Fig.2.

Crystal structure of Arabidopsis THIC. (A) The THIC dimer is shown using a cartoon representation. The dimer is formed by two crystallographically-related molecules around a 2-fold axis (shown as a black ellipse). The N-terminal, central, and C-terminal domains are labeled and colored in salmon, green, and dark blue, respectively. The active site is indicated with an arrow and the position of the metal ion as magenta-colored spheres. The gray-colored molecule is the symmetry-related Arabidopsis THIC monomer. (B) Side view of the Arabidopsis THIC monomer superimposed onto the C. crescentus N-terminal domain structure (colored in black). The two loops present in C. crescentus are absent in the A. thaliana atomic model (labeled as loop 1 and loop 2). Residue E313 is shown as sticks colored according to atom types (carbon cyan, and oxygen red). (C) Top view of the green-colored central domain displaying a typical (β/α)₈ TIM barrel fold.

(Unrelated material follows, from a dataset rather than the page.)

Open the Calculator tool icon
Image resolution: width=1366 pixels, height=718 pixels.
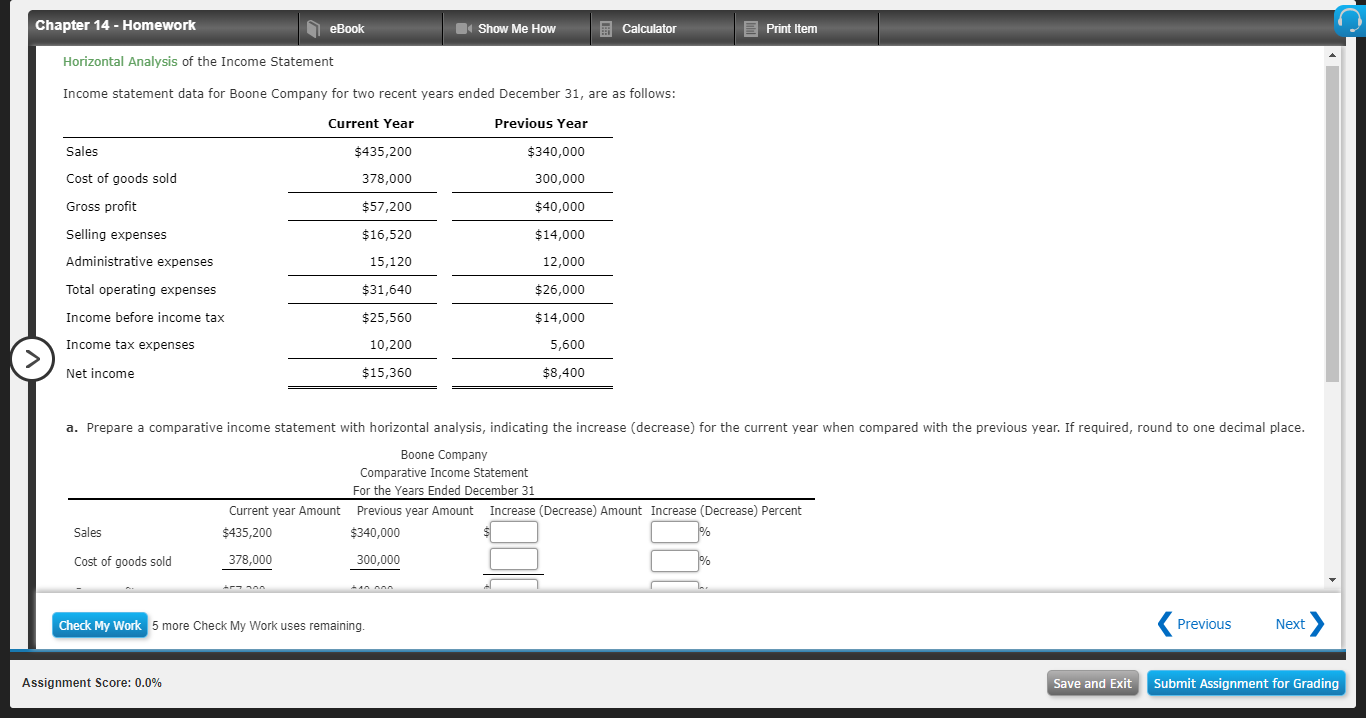(604, 28)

The two histidines that partially coordinate the metal ion (H426, H490), one cysteine (C484) involved in the catalytic cycle, the glutamate (E489) implicated in the SAM molecule binding as well as E313 are shown as sticks colored according to atom types (carbon yellow or cyan, oxygen red, and nitrogen blue). (D) Close-up view of the blue-colored C-terminal domain, sandwiched between the N-terminal domain of monomer A colored in salmon and the central domain loops of monomer B in gray. Residues S121, E124, R537, and D540 are shown as sticks and colored to atom types (carbon in cyan, oxygen and nitrogen as before).